Your instructions
Render the rows from the line containing "You are a computer-use agent. The image" through the end of the rows as a two-column CSV with the columns instruction and answer, using one line per row. Put each row's text and its answer in separate quoted fields, and replace any line breaks inside a field with spaces.

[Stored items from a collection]
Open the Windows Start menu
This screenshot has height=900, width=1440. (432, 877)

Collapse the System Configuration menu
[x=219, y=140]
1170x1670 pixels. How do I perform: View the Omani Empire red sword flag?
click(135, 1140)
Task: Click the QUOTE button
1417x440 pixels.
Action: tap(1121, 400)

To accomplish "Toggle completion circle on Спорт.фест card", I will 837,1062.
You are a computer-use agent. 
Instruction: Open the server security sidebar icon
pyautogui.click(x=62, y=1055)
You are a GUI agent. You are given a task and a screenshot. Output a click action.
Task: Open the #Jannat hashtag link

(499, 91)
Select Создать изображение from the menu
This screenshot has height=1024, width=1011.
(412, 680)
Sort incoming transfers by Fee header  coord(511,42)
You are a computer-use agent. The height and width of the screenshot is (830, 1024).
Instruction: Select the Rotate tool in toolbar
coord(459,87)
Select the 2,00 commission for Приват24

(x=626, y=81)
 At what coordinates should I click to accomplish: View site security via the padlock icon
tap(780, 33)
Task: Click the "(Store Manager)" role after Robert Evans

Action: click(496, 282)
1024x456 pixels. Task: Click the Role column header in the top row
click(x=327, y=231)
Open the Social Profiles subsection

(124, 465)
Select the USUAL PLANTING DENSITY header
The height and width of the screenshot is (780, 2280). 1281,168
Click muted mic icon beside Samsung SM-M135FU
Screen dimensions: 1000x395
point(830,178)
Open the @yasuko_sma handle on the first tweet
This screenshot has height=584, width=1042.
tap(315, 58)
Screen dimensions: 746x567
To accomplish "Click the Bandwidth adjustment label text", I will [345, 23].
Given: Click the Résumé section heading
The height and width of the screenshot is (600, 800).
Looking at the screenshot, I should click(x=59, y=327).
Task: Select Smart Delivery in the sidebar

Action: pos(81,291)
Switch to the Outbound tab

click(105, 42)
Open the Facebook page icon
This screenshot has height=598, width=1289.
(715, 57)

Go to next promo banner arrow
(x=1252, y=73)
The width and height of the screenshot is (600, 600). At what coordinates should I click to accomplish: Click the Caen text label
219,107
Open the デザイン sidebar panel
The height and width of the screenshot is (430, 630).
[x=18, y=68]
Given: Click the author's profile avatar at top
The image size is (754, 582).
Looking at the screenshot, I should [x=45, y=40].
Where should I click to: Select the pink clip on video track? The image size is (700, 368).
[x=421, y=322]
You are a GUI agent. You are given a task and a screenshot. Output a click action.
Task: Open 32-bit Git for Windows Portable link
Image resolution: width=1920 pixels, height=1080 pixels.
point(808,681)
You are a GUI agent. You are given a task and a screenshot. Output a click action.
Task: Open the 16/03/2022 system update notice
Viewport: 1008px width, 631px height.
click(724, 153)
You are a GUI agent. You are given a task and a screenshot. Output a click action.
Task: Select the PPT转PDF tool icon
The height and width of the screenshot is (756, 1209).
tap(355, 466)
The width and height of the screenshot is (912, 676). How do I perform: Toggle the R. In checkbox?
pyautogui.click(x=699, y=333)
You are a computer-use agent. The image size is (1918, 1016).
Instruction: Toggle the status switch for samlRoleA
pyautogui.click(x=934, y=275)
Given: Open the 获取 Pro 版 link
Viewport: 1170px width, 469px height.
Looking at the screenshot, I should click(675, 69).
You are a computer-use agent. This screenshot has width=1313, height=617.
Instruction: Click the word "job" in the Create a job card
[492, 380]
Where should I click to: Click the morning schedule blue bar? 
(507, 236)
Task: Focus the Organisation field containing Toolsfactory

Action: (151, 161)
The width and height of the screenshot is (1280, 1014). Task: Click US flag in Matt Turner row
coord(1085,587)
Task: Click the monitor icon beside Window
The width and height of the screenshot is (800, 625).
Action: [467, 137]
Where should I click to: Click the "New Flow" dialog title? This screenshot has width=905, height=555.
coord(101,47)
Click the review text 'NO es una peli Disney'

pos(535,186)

Response
instruction,answer
"You are a computer-use agent. The image size is (1918, 1016). Instruction: Toggle the status switch for samlRoleA","pyautogui.click(x=934, y=275)"
"Given: Open the 获取 Pro 版 link Viewport: 1170px width, 469px height.","Looking at the screenshot, I should click(675, 69)."
"You are a computer-use agent. This screenshot has width=1313, height=617. Instruction: Click the word ""job"" in the Create a job card","[492, 380]"
"Where should I click to: Click the morning schedule blue bar?","(507, 236)"
"Task: Focus the Organisation field containing Toolsfactory","Action: (151, 161)"
"The width and height of the screenshot is (1280, 1014). Task: Click US flag in Matt Turner row","coord(1085,587)"
"Task: Click the monitor icon beside Window The width and height of the screenshot is (800, 625).","Action: [467, 137]"
"Where should I click to: Click the ""New Flow"" dialog title? This screenshot has width=905, height=555.","coord(101,47)"
"Click the review text 'NO es una peli Disney'","pos(535,186)"